Vanaf 19 februari ben ik voor 10 dagen in Belgrado om generatiegenoten te spreken over het heden en hier en daar een flard toekomst. Hoe staat de stad en het land ervoor en wat wil de jonge Serf? Aflevering 1: Don’t mention the war.
Hier volgt een korte cursus Belgrado. Belgrado is de hoofdstad van Servië. Het heeft 1,3 miljoen inwoners (bijna 20% van Servië) en betekent letterlijk ‘witte stad’, vanwege het witte kasteel dat op een top staat. Ook grappig: de Vlamingen zeggen Belgrádo. Gekke Vlamingen. In 1404 was het voor het eerst de hoofdstad en, ohja, het werd in de 20ste eeuw vijf keer gebombardeerd.
Don’t mention the war (linkie) is mijn voornemen bij een 10-daagse-trip naar deze stad, die hopelijk de eerste trip van velen gaat worden. The war is ook niet wat ik zoek. Ik hoop de hoop te vinden. Van verschillende mensen hoor ik mooie verhalen over de stad en het land. De atmosfeer doet denken aan Berlijn jaren ’80, ook al hebben mijn bronnen dat Berlijn zelf nooit meegemaakt. Horen zeggen van horen zeggen dus, niet de meest solide journalistieke basis ever. Eerst zien, dan geloven.
Dag tot dag
Don’t mention the war herhaal ik als ik een Skype-gesprek met de echte Belgradoër Nikola Lokum Mandic voorbereid. Dat komt goed uit want ik heb helemaal geen zin in oprakelen van oud oorlogszeer en, om eerlijk te zijn, ontbreekt de achtergrondkennis. Ik wil de toekomst of op z’n minst het heden. Nikola belt en binnen vijf minuten gaat het over de oorlog. Ik sla mezelf voor mijn hoofd, dit had ik moeten weten. Het zijn er ook zoveel geweest de afgelopen eeuw. Geen toekomst zonder verleden en volgens Nikola is het met de Serf vervlochten. “We leven van dag tot dag. We hebben geen langetermijnplanning. Hoe kan het ook anders, als morgen alles anders kan zijn? Als je morgen ontslagen kan worden, of de onrust uitbreekt?”

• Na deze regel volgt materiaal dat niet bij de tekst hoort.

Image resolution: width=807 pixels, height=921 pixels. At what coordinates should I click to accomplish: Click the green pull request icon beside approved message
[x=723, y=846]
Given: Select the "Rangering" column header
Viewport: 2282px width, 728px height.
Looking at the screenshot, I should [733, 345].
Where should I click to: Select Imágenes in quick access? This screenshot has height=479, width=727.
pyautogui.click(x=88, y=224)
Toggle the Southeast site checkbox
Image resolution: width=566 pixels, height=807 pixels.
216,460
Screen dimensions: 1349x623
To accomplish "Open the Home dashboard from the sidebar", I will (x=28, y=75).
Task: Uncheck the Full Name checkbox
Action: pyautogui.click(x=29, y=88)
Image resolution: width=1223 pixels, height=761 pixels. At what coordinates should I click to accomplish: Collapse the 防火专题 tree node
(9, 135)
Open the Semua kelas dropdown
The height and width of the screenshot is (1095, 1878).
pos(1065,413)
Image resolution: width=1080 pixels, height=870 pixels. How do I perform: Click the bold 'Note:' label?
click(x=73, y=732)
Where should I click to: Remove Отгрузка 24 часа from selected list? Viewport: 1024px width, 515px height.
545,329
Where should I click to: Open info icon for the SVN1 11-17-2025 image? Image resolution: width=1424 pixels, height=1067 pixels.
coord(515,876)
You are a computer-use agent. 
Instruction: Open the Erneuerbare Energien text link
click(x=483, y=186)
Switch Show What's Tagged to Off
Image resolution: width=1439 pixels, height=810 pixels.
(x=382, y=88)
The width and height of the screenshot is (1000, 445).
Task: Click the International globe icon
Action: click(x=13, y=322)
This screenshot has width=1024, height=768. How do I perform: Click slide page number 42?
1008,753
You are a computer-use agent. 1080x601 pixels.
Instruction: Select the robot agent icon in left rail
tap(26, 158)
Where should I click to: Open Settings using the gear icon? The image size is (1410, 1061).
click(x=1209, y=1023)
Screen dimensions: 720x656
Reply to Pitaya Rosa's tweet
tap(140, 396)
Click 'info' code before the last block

Niet dat ze daar somber van worden, hoor. Juist niet, de sfeer is nu goed, het is veilig op straat en iedereen helpt elkaar. En dat is maar goed ook, want de overheid doet het niet. “En we feesten de hele week door. We hebben niet zoiets als weekend, je kan elke avond los.” De vergelijking met Berlijn heeft Nikola vaker gehoord. “Maar zelf ben ik er nog nooit geweest. Bijna niemand hier.” De verbintenis met de omringde Balkanlanden is veel groter. Landen die 20 jaar geleden de grootste vijanden waren, komen nu in grote getalen naar Belgrado om te feesten.
Lelijke stad
“Belgrado is een lelijke stad, maar wel de beste stad,” zegt Nikola. “En 10 dagen is een goede tijd om de stad een beetje te begrijpen.” Dat begrijpen hoop ik te bereiken door met veel generatiegenoten te spreken. Ik wil zien hoe zij hun situatie zien en of ze vooruit durven kijken. Ontwikkeling start vaak vanuit de creatieve sector, dus daar begin ik. De vlucht is geboekt en het Airbnb-bed gespreid. Daarna zie ik wel. Ik kijk van dag tot dag, net zoals een echte Serf.